*Task brief*: What you need to produce from the material below is an exact transcription of the lines from the one with "Task: Click the Chủ sở hữu nhóm person icon" through the one with "The image size is (837, 583).", both included, and no other line.

*Source data*:

##########

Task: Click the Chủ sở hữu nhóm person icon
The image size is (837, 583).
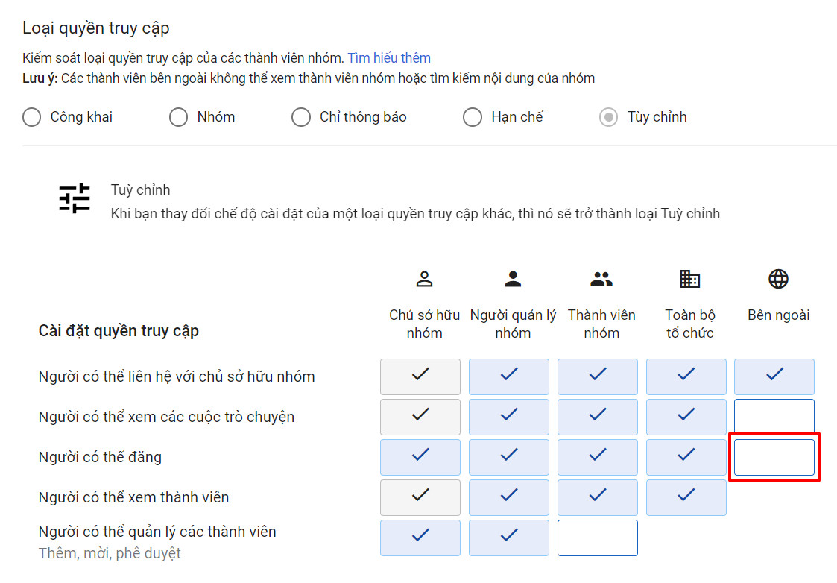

##########

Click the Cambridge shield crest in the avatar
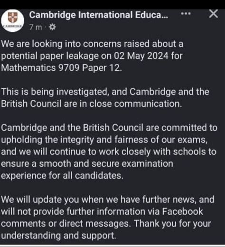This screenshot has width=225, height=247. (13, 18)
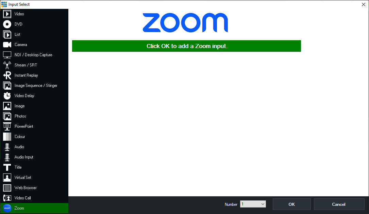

##########

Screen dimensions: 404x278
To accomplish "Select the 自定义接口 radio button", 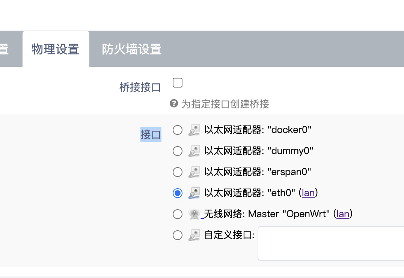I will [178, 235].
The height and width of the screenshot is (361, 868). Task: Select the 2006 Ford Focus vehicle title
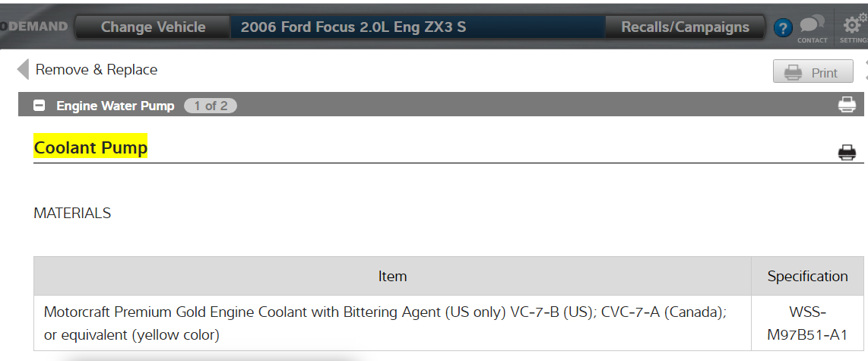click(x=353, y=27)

##########

*Exercise answer*:
Task: Click the Chủ sở hữu nhóm person icon
The image size is (837, 583).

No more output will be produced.